Source passage:
## begin

When parsing Washington Post articles, handle old format as well as new format

While testing the crawler with the Washington Post parser, I noticed that some errors thrown were for not being able to find the article body in articles from the Washington Post domain. This means that a different article format was present and the parser couldn't grab the article body with the given xpath. (See Scrapy docs here for info on xpath selectors)

This article about Herman Cain, for instance, is still present in an older, wordpress-based format.

The way to go about handling this will be to extend the existing parser function to try various xpath or css selectors (see doc link above) to determine what format the article is in. In this instance, the article itself is now in a <div ...> item rather than an <article itemprop="articleBody">:

<div class="wp-column ten margin-right main-content">

Write Item Class for MediaItems

The item pipeline for this project will be handling MediaItems. These can be articles, tweets, videos, or even posts on reddit. The item which will encompass these can be very generic and not have all fields be required.

Metadata like tags is often common between articles and videos, though the concept has some overlap with #tags on twitter.

The one large commonality between all of these are the references they make. Articles link to other media items in their body, as do tweets and posts on reddit and other message boards. Videos often have links in their descriptions, and videos embedded from YouTube can be resolved to an ID, which can then be used to grab further data through YouTube--such as these descriptions.

Parse Business Insider Articles

Using the WashingtonPost parser as an example, we want to create another parser for this source.
Note: As of now, we only care to grab anchor tag <a> references.

This will involve a few things:

You will have to define the parser in its own submodule under crawler/crawler/parsers
This parser will have to return a list of reference objects (dicts in Python), given a scrapy response
These parser objects must have the following:
- 'href': the link within the anchor tag itself
- 'text': the text or item which the anchor tag wraps
- 'context': the paragraph <p> tag enclosing the given anchor tag's cleaned text.
Some sites may have various formats depending on article category or article age (see this issue). These will have to all be handled in the parser. It is fine if you do not catch this at first. Sometimes older articles will only be referenced by older articles, and that is one crazy rabbit hole to try and go down in the initial stages.

When submitting a PR for this, please include some sample references which you scraped from a source. We can work through cleaning it and getting it right if it comes down to it :)

Handle Pay-to-View Articles

This is, unfortunately, going to have to be a case-by-case issue across each site. As this is an open-source project, we aren't currently in the business of paying for a ton of various subscriptions.

These will have to be detected differently upon response handling for each media entity we scrape.

The handling, however, can be pretty simple. I figure we can just export these as leaf-nodes in the trees we scrape, labeling their media type as Pay-gated Article.

Create Generic Spider for Scraping References from Media Items

This spider will parse with a function that, ideally, takes in the response and URL which it is drawn from. Then, the URL will be parsed via regex to determine a parsing function for the respective site (not written in this issue, just handled). That function will then parse out all the reference items to pass back into Scrapy.

Example:

import re

def get_wapo_refs()
    # Do stuff
    return refs

parser_map = {
    '.+\.washingtonpost.com.+': get_wapo_refs,
    '.+\.forbes.com.+': get_forbes_refs,
    # ...

## end

Reproduce the crawler issue notes above word for word, from "This is, unfortunately, going" up to and including "of various subscriptions.".

Dataset rows:

## begin

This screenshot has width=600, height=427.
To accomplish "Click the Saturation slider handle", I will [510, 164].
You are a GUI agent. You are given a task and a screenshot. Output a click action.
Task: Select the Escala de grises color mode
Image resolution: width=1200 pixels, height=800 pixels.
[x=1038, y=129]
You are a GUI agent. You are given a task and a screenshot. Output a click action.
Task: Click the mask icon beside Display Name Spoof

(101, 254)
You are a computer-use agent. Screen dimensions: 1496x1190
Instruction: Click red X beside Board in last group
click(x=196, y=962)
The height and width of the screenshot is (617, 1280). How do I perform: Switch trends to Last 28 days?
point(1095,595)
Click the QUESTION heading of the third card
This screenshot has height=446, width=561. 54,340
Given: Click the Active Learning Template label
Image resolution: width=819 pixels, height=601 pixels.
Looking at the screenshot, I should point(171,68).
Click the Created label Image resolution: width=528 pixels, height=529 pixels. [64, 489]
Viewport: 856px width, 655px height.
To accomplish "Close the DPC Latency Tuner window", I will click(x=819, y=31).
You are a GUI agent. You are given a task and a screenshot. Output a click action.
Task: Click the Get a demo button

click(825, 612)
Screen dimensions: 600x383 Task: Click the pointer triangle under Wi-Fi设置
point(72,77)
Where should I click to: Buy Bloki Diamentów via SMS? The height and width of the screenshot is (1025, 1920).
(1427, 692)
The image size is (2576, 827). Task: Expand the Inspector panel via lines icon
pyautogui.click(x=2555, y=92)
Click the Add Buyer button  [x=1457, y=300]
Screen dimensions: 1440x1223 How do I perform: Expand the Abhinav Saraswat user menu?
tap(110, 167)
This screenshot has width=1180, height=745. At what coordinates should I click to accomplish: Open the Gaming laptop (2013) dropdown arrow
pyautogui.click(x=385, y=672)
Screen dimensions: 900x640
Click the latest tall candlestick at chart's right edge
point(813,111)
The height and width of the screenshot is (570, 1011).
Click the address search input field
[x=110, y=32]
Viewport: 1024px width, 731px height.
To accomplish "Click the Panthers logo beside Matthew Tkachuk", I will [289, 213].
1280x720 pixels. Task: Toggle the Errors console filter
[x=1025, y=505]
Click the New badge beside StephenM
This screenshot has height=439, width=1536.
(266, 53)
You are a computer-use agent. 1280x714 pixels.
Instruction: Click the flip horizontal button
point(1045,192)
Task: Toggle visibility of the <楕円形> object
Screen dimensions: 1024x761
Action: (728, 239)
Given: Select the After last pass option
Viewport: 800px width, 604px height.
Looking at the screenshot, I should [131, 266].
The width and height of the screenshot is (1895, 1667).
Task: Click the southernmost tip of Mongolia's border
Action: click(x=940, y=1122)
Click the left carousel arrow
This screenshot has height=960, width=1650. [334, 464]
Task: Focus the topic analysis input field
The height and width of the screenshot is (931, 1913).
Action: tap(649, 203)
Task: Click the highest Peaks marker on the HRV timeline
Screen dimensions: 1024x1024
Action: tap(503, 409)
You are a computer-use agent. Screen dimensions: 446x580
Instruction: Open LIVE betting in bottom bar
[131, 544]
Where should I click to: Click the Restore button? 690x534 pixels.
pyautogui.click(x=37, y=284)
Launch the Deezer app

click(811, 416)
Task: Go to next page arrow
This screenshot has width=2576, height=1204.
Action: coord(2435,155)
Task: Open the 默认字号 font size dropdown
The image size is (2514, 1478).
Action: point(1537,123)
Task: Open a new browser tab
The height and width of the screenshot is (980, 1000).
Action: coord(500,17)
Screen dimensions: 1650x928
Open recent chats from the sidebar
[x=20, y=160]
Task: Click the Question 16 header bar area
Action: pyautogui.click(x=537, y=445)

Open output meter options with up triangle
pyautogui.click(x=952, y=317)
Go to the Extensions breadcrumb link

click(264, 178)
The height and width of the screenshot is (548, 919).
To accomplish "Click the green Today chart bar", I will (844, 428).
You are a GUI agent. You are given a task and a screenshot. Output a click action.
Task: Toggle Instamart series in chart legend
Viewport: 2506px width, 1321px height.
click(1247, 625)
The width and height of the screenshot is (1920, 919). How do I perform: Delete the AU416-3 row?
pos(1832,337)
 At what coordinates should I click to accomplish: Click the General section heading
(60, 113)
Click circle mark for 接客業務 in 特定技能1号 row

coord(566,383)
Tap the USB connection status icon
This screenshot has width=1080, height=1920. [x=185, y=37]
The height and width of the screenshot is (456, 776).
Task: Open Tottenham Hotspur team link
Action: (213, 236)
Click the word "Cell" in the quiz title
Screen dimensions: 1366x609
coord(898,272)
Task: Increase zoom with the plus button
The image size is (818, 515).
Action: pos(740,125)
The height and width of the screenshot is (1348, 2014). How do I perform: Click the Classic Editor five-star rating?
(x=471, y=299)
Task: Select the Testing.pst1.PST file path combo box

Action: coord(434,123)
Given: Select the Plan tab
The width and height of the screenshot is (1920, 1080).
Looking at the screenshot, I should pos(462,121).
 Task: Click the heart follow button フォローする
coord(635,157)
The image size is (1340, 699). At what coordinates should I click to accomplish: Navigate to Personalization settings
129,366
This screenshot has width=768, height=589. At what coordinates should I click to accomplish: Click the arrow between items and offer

## end

Task response:
This is, unfortunately, going to have to be a case-by-case issue across each site. As this is an open-source project, we aren't currently in the business of paying for a ton of various subscriptions.